Para que servem tais instruções? Para dominar mediante a fascinação e o terror. A arte do meio-termo foi apagada ou, se menos do que isso, foi adaptada à hipocrisia dos poderosos.
Antes e depois da Revolução Francesa, existiram e existem reis e cleros. Depois, com a completa absorção do esclarecimento pelo despotismo, persistiram reis e cleros infinitamente reproduzidos em tipos móveis, em cores e via satélite. O rebanho na outra extremidade da fibra ótica. E as violas – belas violas – recheadas de bolores invisíveis embaixo de filigranas e arabescos feitos de ouro e nácar.
Penso nisto quando vejo excesso de transcendentalismo ou de religiosidade nas pessoas. Fico à espera daquela escorregada porque ninguém conserva a santidade por vinte e quatro horas. Nada mais falso. Nada mais vergonhoso. Nada mais abjeto! A melhor escolha é a sobriedade. Jamais levantar bandeiras insustentáveis. Relacionar-se discretamente com as crenças. Porque, sem demora, surge a contradição.

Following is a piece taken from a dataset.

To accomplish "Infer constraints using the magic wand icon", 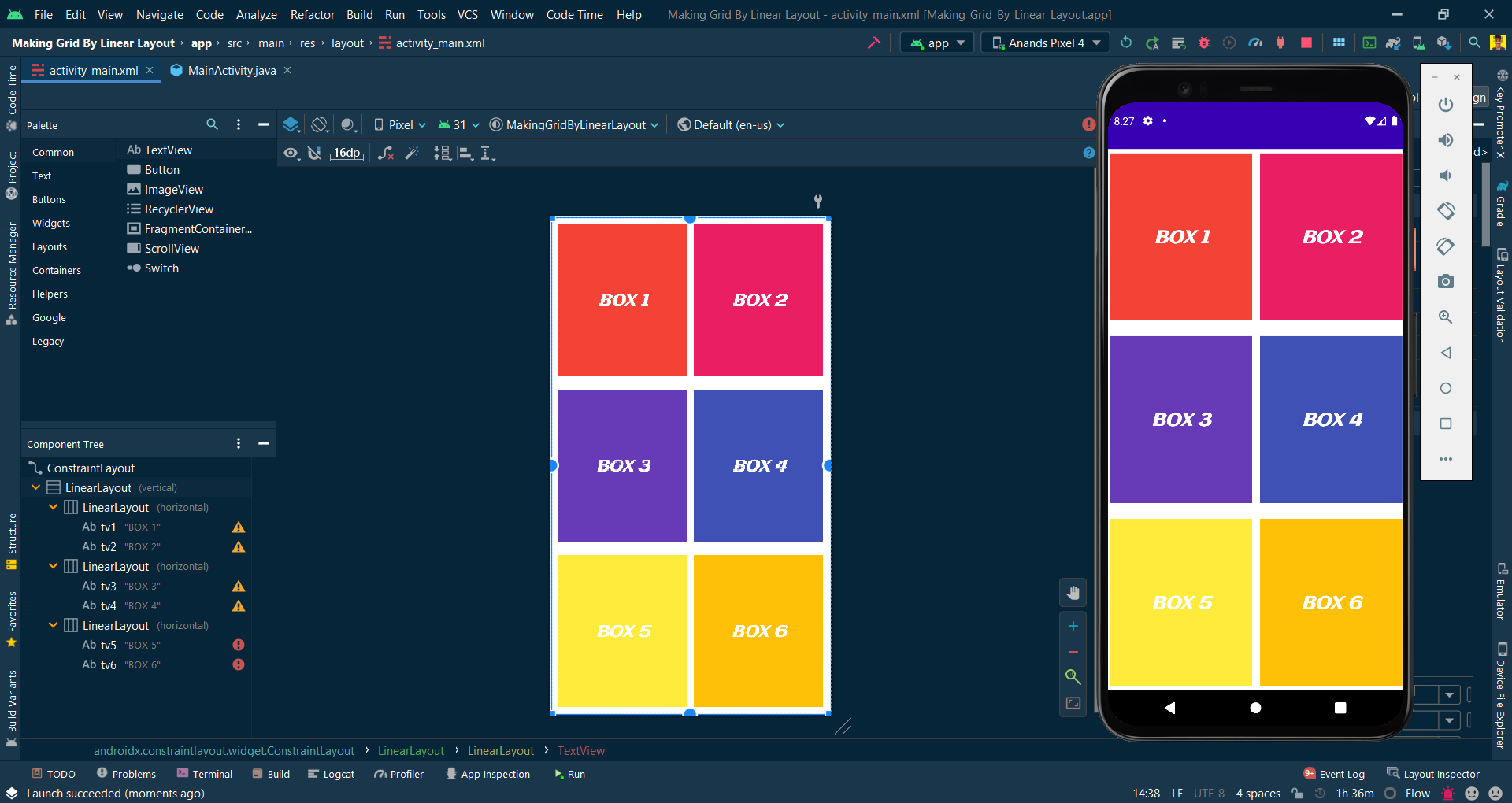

“Por fora, bela viola. Por dentro, pão bolorento”, diz a oralidade ancestral e, repentinamente, bloqueia-me a organização de técnicas.
Ora, quem sou eu para tais prescrições? Um punhado de átomos prestes a se dispersar? Um pastor de dúvidas. Um inocente receptáculo do nada sob o firmamento. É isso que sou, mas nem assim tenho direito de recomendar as regras do bem viver a quem quer que seja. E poderia?! Um naco diante dos séculos. O meu terror, apenas, é maior do que o mundo! Só porque sinto verdadeira gana de compensar o meu fim ordinário, teria o direito de usar esse conhecimento mágico e incerto acumulado em auxílio da espada e do cadafalso para ser alguém um pouco acima das cumeeiras?
Há perigo em supervalorizar o exterior quando não se dá conta de fazer com que o interior acompanhe. Não dá para competir! Melhor fugir aos vexames. Por que poucos, na história da humanidade, conseguiram se garantir externa e internamente.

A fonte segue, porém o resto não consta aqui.